Directions | Return all the entries exactly. No pictures.

Top of Study material

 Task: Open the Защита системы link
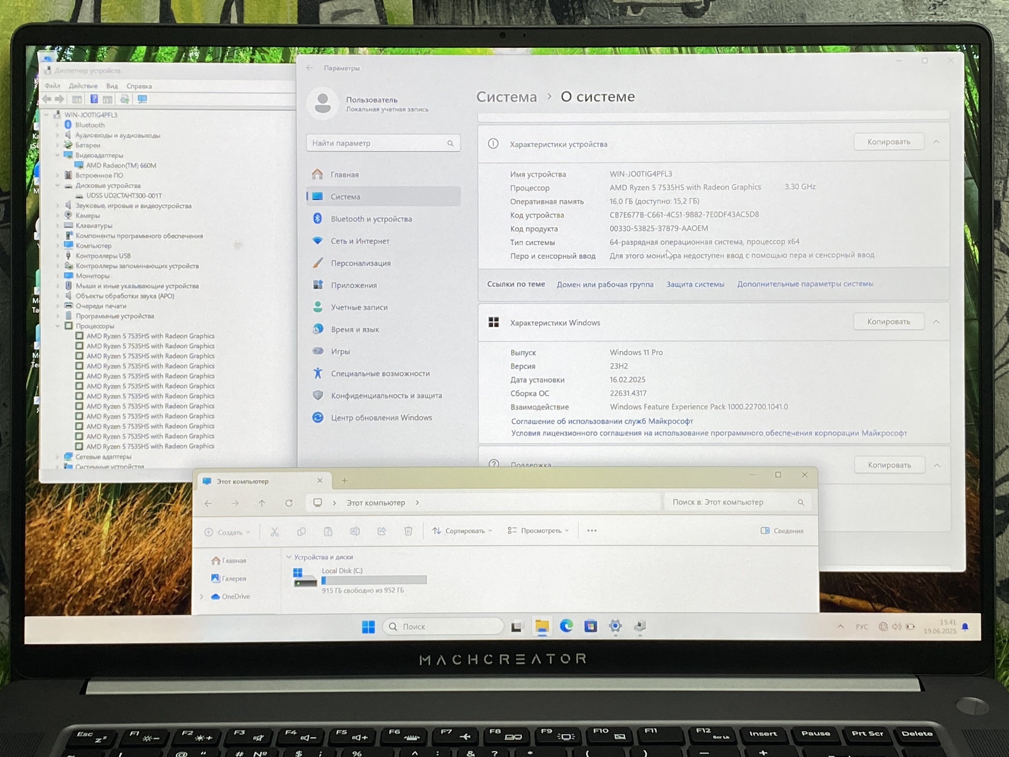click(x=695, y=284)
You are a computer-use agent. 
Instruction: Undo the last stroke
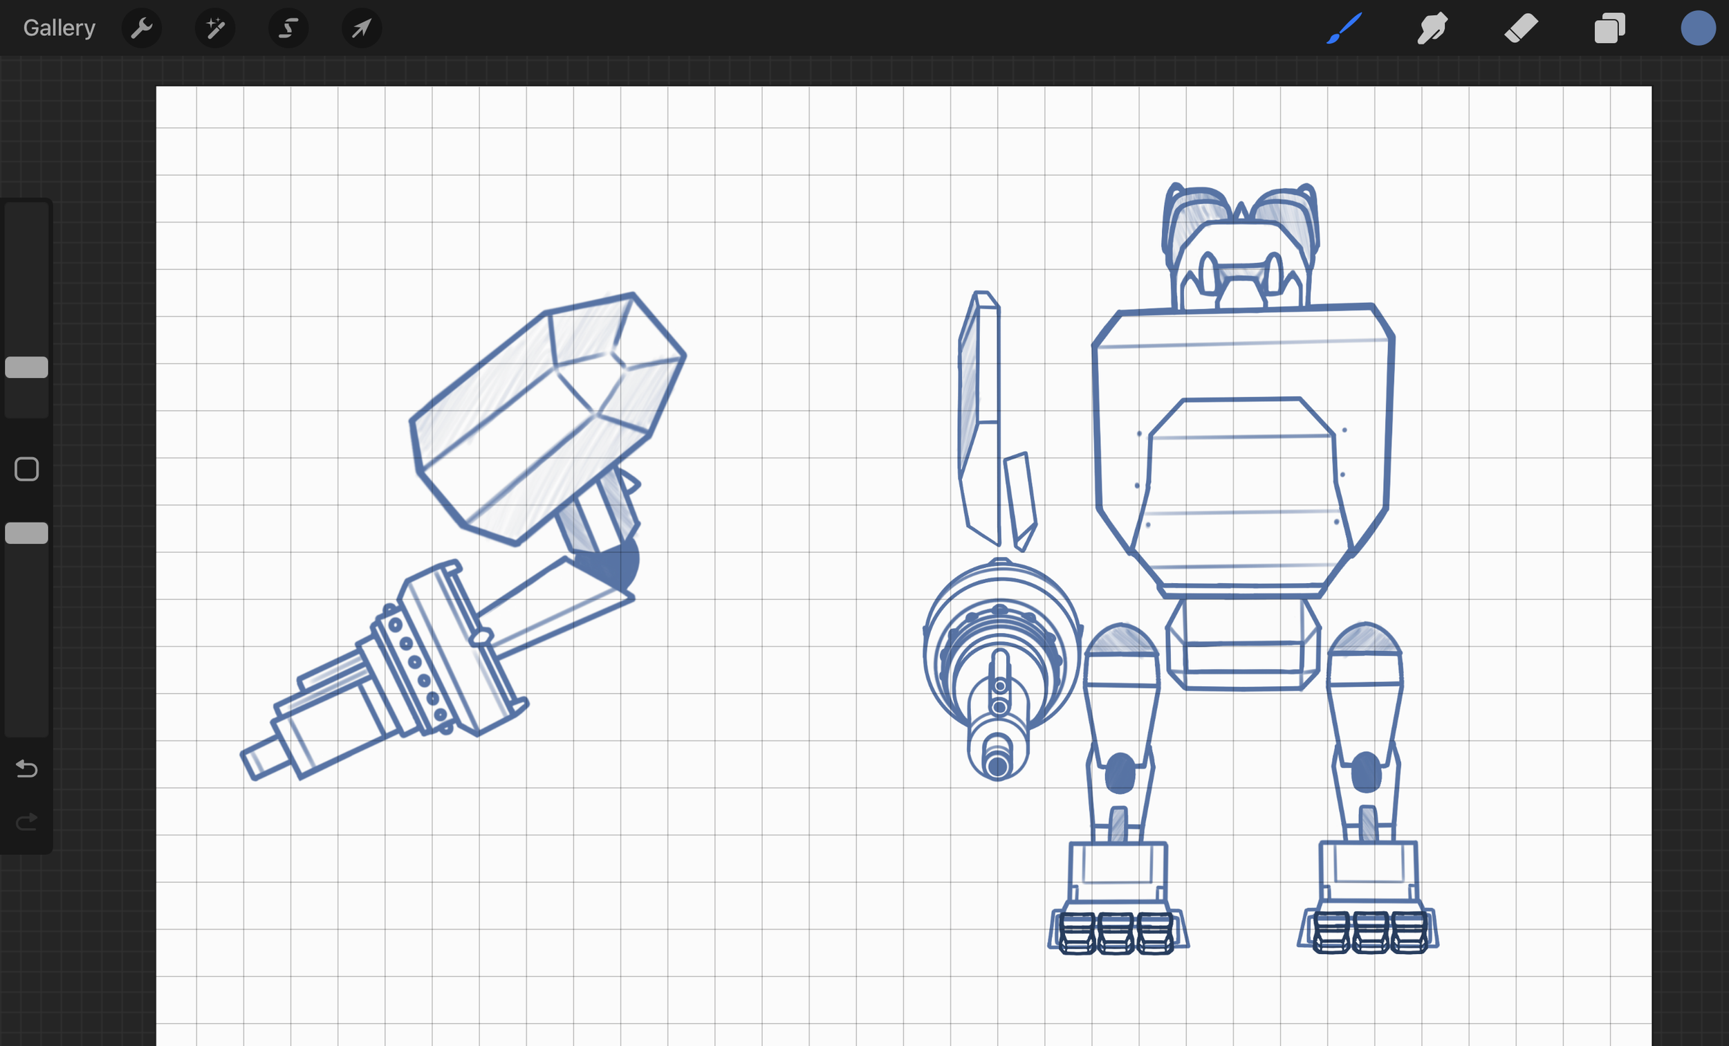tap(27, 769)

Bottom of Study material

Written response |
 Task: Open the Защита системы link
click(x=695, y=284)
You are a computer-use agent. 
Instruction: Undo the last stroke
tap(27, 769)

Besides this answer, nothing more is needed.